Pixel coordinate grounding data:
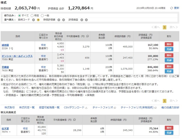
Task: Select the すべて filter radio button
Action: [x=20, y=16]
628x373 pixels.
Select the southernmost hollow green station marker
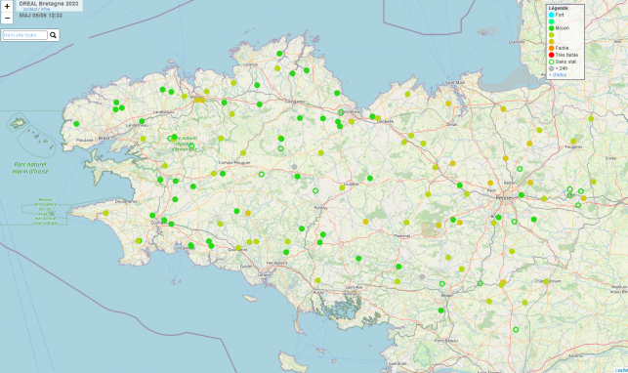click(x=516, y=329)
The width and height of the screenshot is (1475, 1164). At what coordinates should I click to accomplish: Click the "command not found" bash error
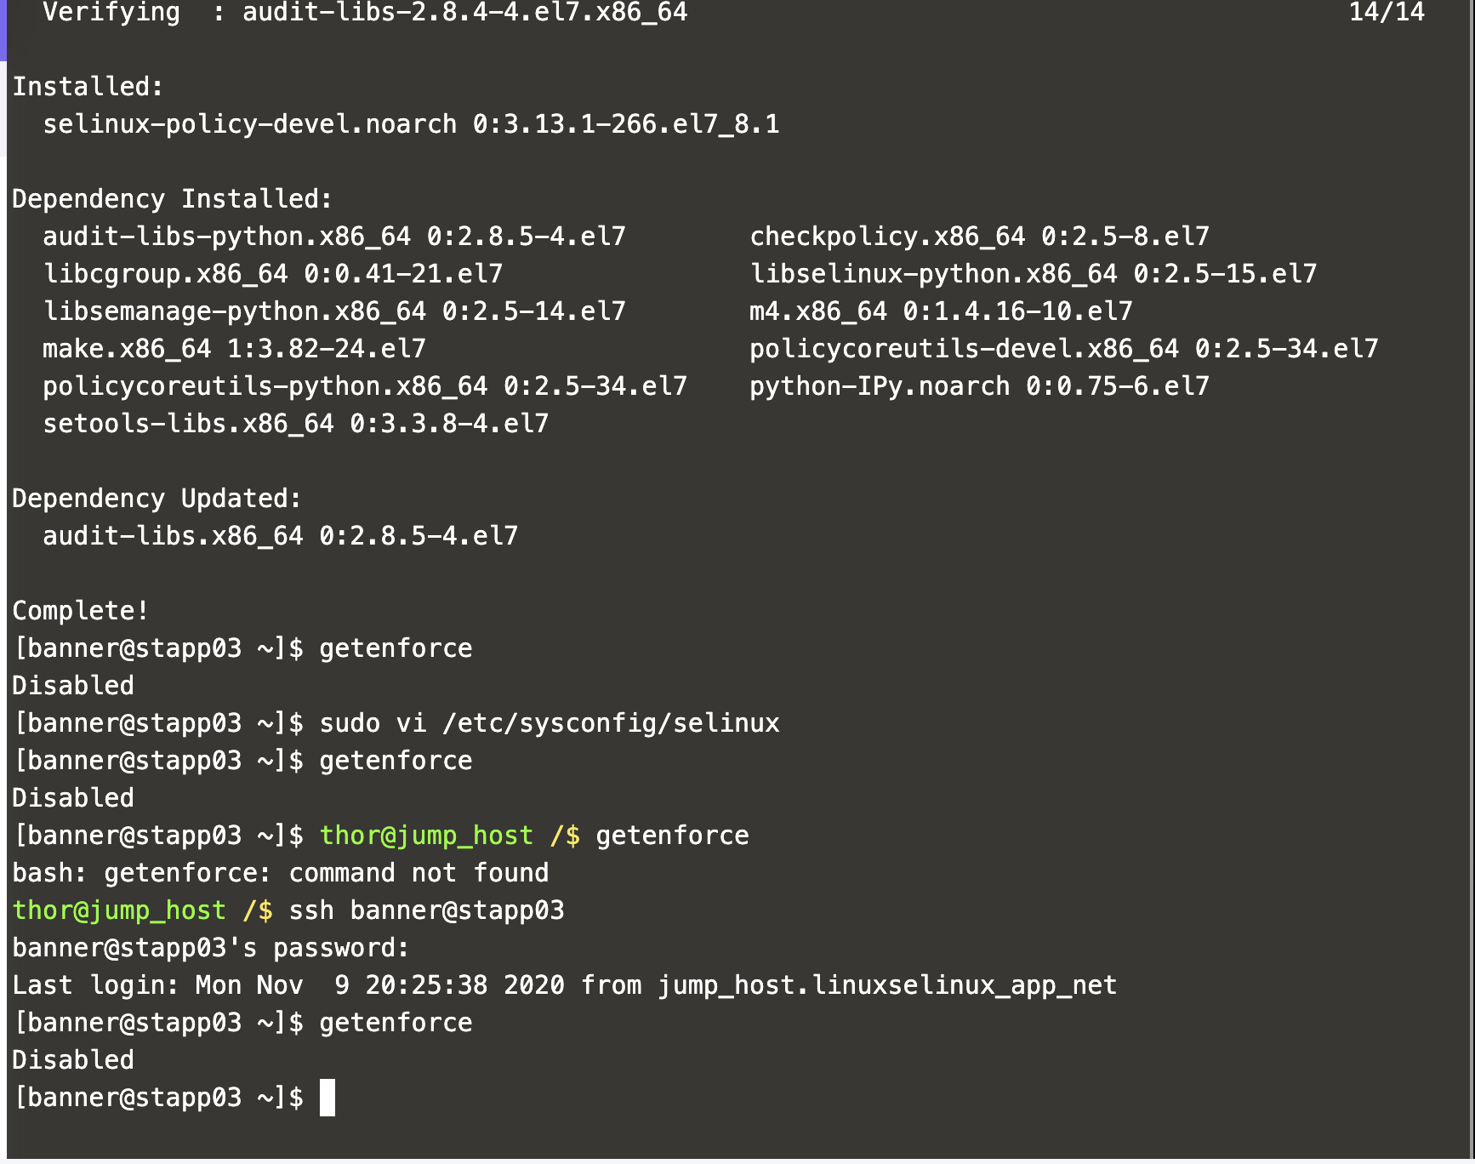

PROBLEM DESCRIPTION =
Take the line with "Select the southernmost" and every line after it through the end of the data, and write only them out exactly, leaving out the pictures.

EXERCISE RESULT =
Select the southernmost hollow green station marker
click(x=516, y=329)
The width and height of the screenshot is (1475, 1164). At what coordinates should I click to accomplish: Click the "command not found" bash error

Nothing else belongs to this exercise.